Prz Menopauzalny. 2024 Mar;23(1):31-40. doi: 10.5114/pm.2024.136962. Epub 2024 Mar 28.

Abstract

Introduction: Breast carcinoma is a heterogeneous disease, characterised by diverse clinical behaviour. The aim of this study was to assess how cleaved caspase-3 and Ki-67 index, evaluated on diagnostic biopsy, are related to response to neoadjuvant chemotherapy in the context of molecular subtype, post-treatment tumour, N category, and grade.

Material and methods: A retrospective analysis was carried out among 110 breast cancer patients. Ki-67 levels and caspase-3 expression on diagnostic biopsy were explored regarding their relation to tumour grade and molecular subtype, ypT, ypN categories, and T and N categories according to Sataloff tumour response evaluation.

Results: A statistically significant relationship was found between Ki-67 levels and tumour grade K-W = 24.2932, p < 0.0001; molecular subtype K-W = 28.5439, p < 0.00000967538; size and invasion of the primary tumour after neoadjuvant chemotherapy K-W = 11.7944, p < 0.0377169; caspase-3 expression after neoadjuvant therapy, evaluated according to the Sataloff classification χ2 = 5.97, df = 1, p = 0.0145.

Discussion: No significant difference was found between Ki-67 expression in patients with pathological complete response, compared to those with partial and no response, a statistically significant difference in cases with different molecular subtype, histology grade, and tumour stage after neoadjuvant therapy.
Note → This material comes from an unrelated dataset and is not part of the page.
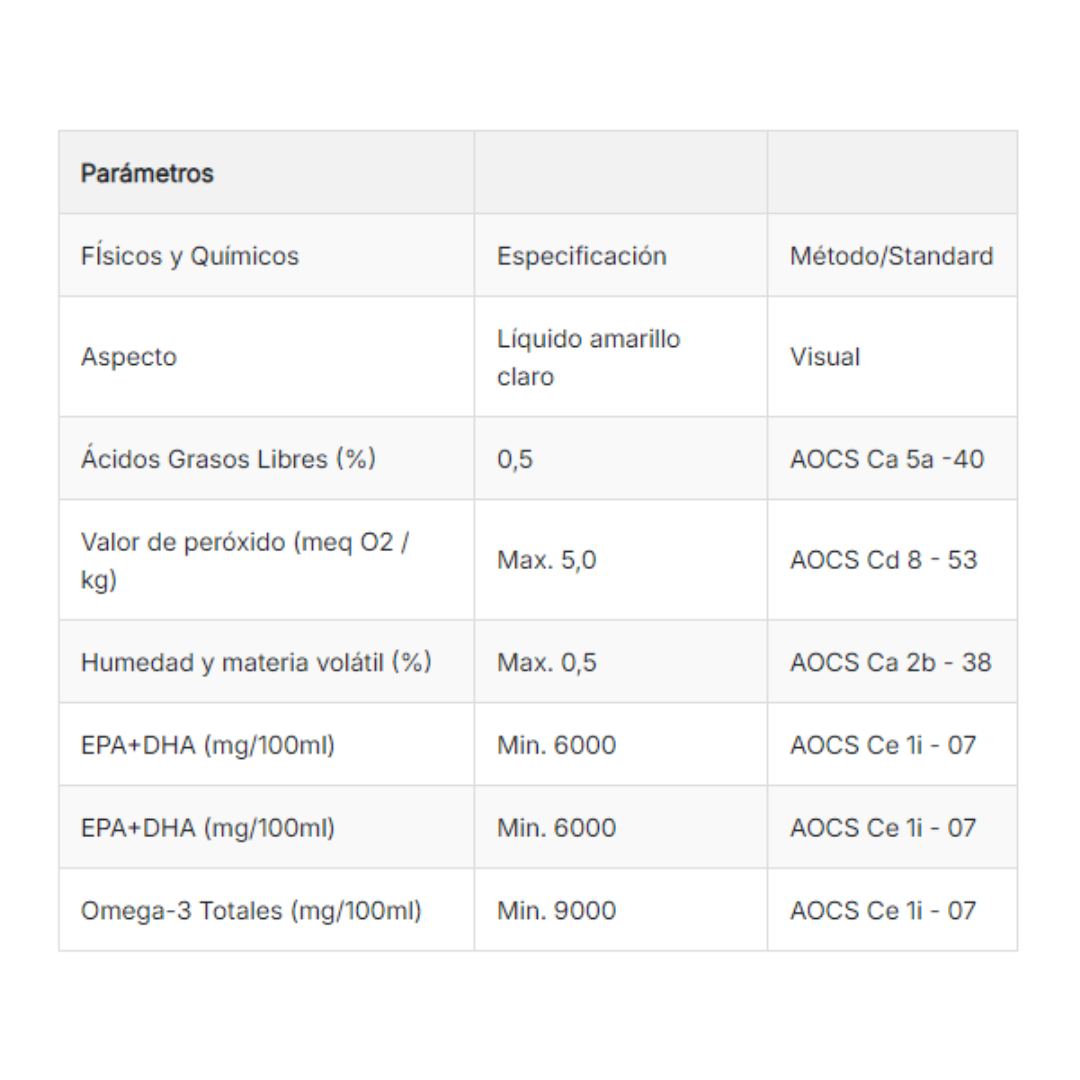Select the method cell in Omega-3 Totales row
Cleaved caspase-3-positive breast cancer cases are often better responders to neoadjuvant therapy, but with no significant correlation to molecular subtype, high-grade categories, or tumour stage.

Conclusions: The caspase-3 and Ki-67 index on diagnostic biopsy are related to post-neoadjuvant treatment prognostic factors (ypT stage, grade), proving them useful for prediction of treatment response to neoadjuvant therapy and further patient management.

Keywords: Ki-67; breast cancer; cleaved caspase-3; diagnostic biopsy of breast cancer; neoadjuvant chemotherapy; prognostic biomarkers.